**Extract to read:**
____________
Church of Saint-Martin

    Martinvast, church of Notre Dame
   
Octeville, church of St Martin
   
Tollevast, church of St Martin.
These three rural churches of northern Cotentin constitute a small family of highly individual Romanesque parish buildings.

Despite additions which have profoundly affected Octeville and Martinvast, their family relationship stems from their proximity to one another, the influence of Lessay, and the patronage of the Cherbourg abbey of Notre-Dame du Vœu. Their layout combines a rectangular nave, covered by a timber-framed roof, and a long narrow choir of two bays extended by a semi-circular apse. The walls are built of small irregular courses of stonework. Narrow openings distribute the light parsimoniously.

The elevation is also simple: the semi-circular apse is punctuated by flat buttresses (in Tollevast), engaged columns (in Octeville), or both superimposed (at Martinvast), and is decorated by a row of corbels carved with grotesque figures and barbarian heads. The square bay of the choir subtly dominates the east end with a gable. A short central tower (modified at Octeville and Martinvast) adds a third level.

This simple composition, characteristic of rural churches, is accompanied by a balance inherited from the Romanesque abbey churches, with its distribution of the components on several levels (which have been compromised by later additions at Martinvast and Octeville), and its sense of proportion.

The influence of the abbeys of Vœu and Lessay explains the care lavished on the vaulting in the choir. The vaulting of the two bays, reinforced by heavy ribs provided with wide projecting half-round moulding on a thick strip.

At Tollevast (2nd quarter of the 12th century) the ribs rest on voluminous bases decorated with monstrous figures (a clumsy copy of those in the nave of St Etienne in Caen) and the arches with a quadrangular cross-section occupy a transitional position between the rounded arch which is slightly greater than a semi-circle and the arch which is a perfect semi-circle (as at Bernay). But at Martinvast and Octeville (3rd quarter of the 12th century), while the vaults of the tower bay are still supported on identical supports, those of the choir bay are supported on small columns; the arches have double roll mouldings and are decorated with fret carving and zigzag.
____________
**Information provided:**
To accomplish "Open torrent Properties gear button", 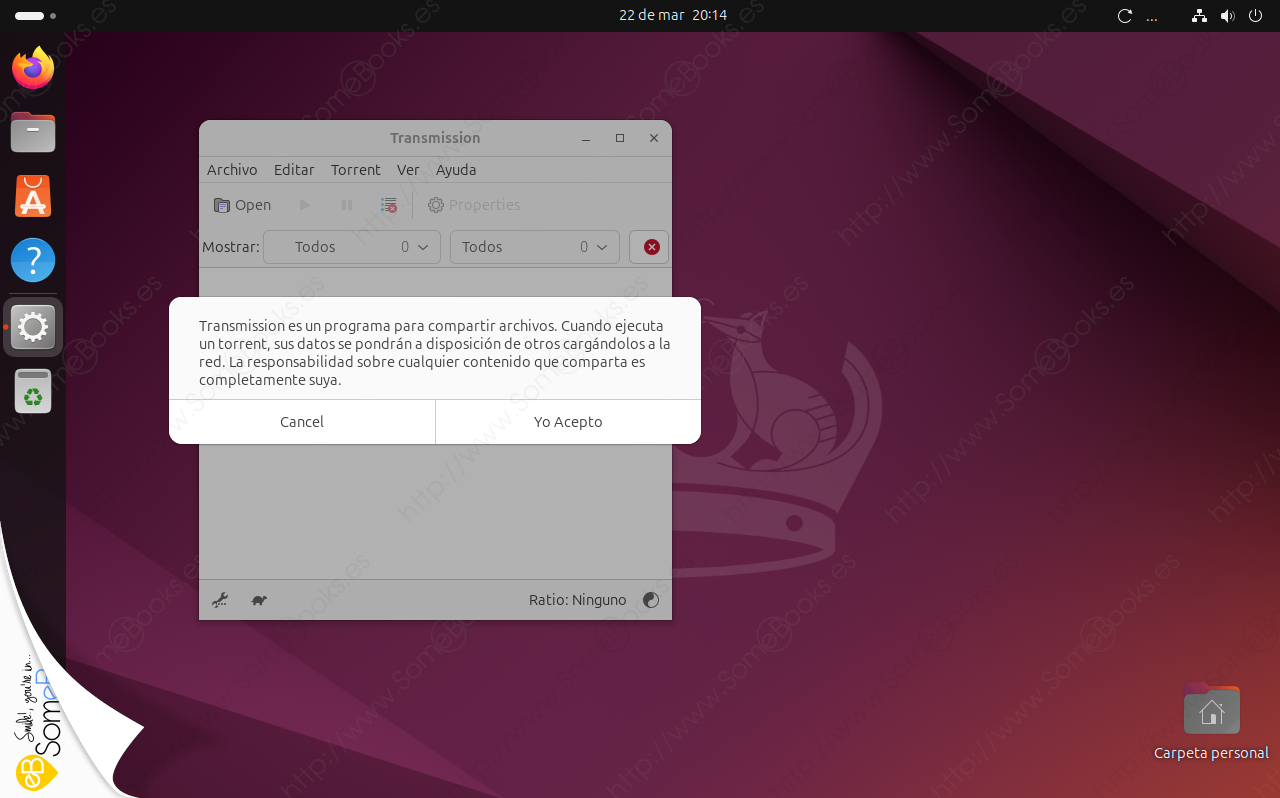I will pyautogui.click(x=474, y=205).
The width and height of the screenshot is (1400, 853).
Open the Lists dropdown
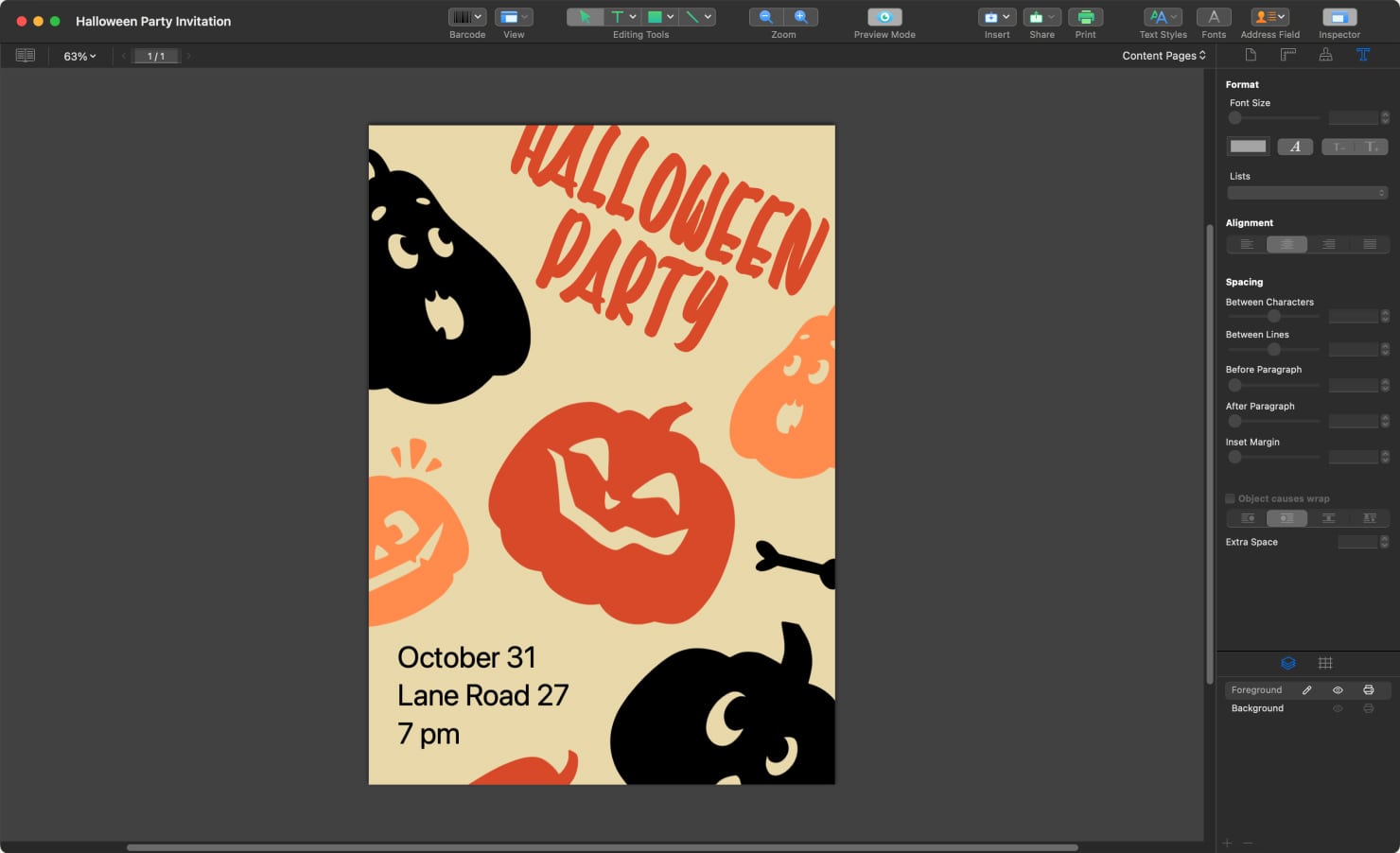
____________
**What to do:**
In the text on the three Cotentin churches, at which church is the apse marked by both flat buttresses and engaged columns, one above the other?

**Task response:**
Martinvast